Wohnbasics

Die Ball Clock von George Nelson – ein Designklassiker

von Laura Drühe

Die Ball Clock ist ein leuchtendes Beispiel für das amerikanische Lebensgefühl der 50er Jahre. Ihr Markenzeichen: farbige Holzkugeln statt Ziffern.

Irgendwie macht die Ball Clock auf Anhieb gute Laune. Ihre expressive Form erinnert an Sonnenstrahlen. Farbige, kreisförmig ums Uhrwerk angeordnete Holzkugeln lösen das typisch numerische Ziffernblatt ab.

Designer George Nelson muss wohl einen besonders guten Tag gehabt haben, als er die humorvolle Wanduhr entwarf.
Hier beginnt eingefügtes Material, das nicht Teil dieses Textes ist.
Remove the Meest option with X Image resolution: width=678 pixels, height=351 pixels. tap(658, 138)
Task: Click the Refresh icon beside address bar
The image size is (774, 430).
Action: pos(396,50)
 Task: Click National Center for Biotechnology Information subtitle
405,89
Mehr noch: Der Legende nach soll sie das Produkt eines feuchtfröhlichen Abends unter Freunden im Jahr 1948 gewesen sein. Am nächsten Tag erwachte George Nelson nicht nur mit Kopfschmerzen, sondern auch mit der Skizze einer Wanduhr neben sich. Etwas undefinierbar zwar, aber mit augenscheinlich viel Potenzial. Da der Urheber des Werkes aufgrund signifikanter Erinnerungslücken nicht mehr ausfindig gemacht werden konnte (einige Experten glauben heute, die Ball Clock gehe auf Nelsons Mitarbeiter Irving Harper zurück), vollendete George Nelson den Entwurf einfach selbst. Und schuf damit eine der bekanntesten Ikonen des amerikanischen Mid-Century- Stils.
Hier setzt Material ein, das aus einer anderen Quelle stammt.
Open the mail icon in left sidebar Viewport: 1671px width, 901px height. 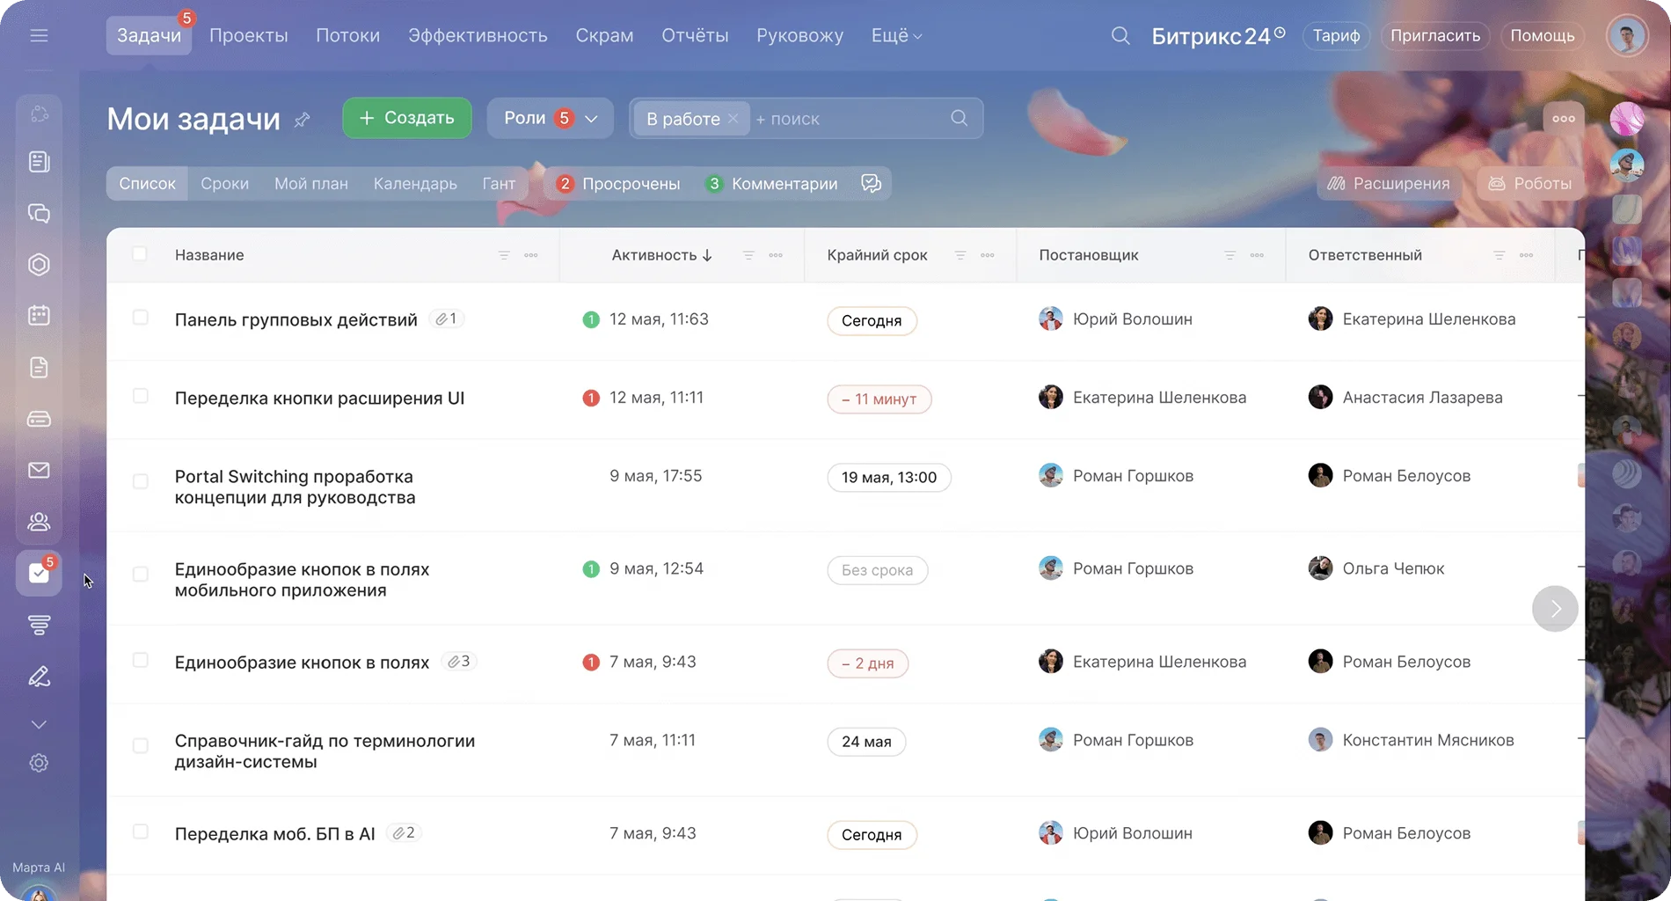39,471
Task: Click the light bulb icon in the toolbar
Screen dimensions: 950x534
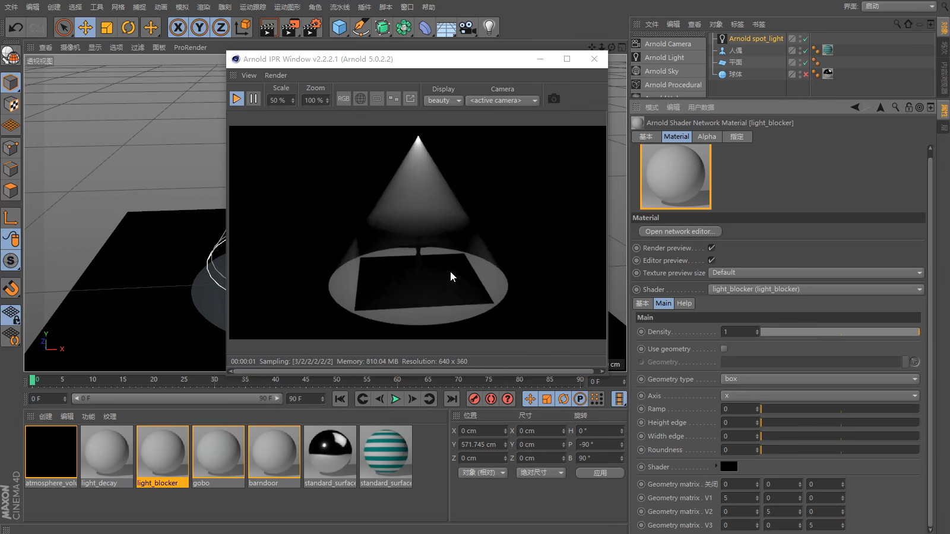Action: coord(489,27)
Kann gutes Design die Welt verbessern?

Egal, ob die Geschichte wirklich stimmt: Fest steht in jedem Fall: Mit ihren fröhlichen Farben, der geometrischen Form und den unterschiedlichen Holz- und Metallmaterialien ist die Ball Clock ein leuchtendes Beispiel für das amerikanische Lebensgefühl der 50er Jahre. Optimismus, Fortschritt und wirtschaftlicher Aufschwung prägten die damalige Nachkriegsstimmung. Möbel und Wohnaccessoires sollten jetzt nicht länger nur eine Funktion erfüllen, sondern vor allem auch schön aussehen. George Nelson ging sogar noch einen Schritt weiter und vertrat die Ansicht, gutes Design könne die Welt ein Stück besser machen. In einem großangelegten Designprogramm wollte er Alltagsgegenstände neu interpretieren und so modernes Design in die amerikanischen Haushalte bringen – die Ball Clock war Teil dieses Kreativkonzepts.
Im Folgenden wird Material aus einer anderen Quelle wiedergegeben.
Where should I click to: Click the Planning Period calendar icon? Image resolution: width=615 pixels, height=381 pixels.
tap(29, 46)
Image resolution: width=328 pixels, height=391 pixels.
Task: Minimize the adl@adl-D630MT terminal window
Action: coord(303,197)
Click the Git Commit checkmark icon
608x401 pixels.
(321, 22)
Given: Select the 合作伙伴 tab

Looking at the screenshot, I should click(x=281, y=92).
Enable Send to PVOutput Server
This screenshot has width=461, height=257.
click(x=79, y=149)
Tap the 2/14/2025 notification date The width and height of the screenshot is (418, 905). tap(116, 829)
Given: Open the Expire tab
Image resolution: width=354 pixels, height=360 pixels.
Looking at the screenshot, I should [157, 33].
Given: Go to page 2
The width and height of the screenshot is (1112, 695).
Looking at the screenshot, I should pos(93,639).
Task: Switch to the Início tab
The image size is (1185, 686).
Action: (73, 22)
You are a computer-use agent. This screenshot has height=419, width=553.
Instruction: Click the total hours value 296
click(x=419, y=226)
Ursprünglich für die Howard Miller Clock Company entworfen, wird die handgefertigte Quarz-Uhr heute von der Schweizer Möbelfirma Vitra produziert und vertrieben.

George Nelson war ein Wegbereiter des amerikanischen Modernismus

Geboren 1908 in Connecticut, zählt George Nelson heute zu einem der einflussreichsten Vertreter des amerikanischen Modernismus. Nach seinem Architekturstudium in Yale zog es ihn Anfang der 30er Jahre nach Europa, wo er zwölf bedeutenden Designern der damaligen Zeit begegnete – unter anderem Le Corbusier und Walter Gropius. Er war begeistert vom europäischen Designverständnis und wollte, zurück in den USA, auch seine amerikanischen Kollegen davon überzeugen – unter anderem mit zahlreichen Texten, die er zwischen 1935 und 1944 in Architekturmagazinen veröffentlichte.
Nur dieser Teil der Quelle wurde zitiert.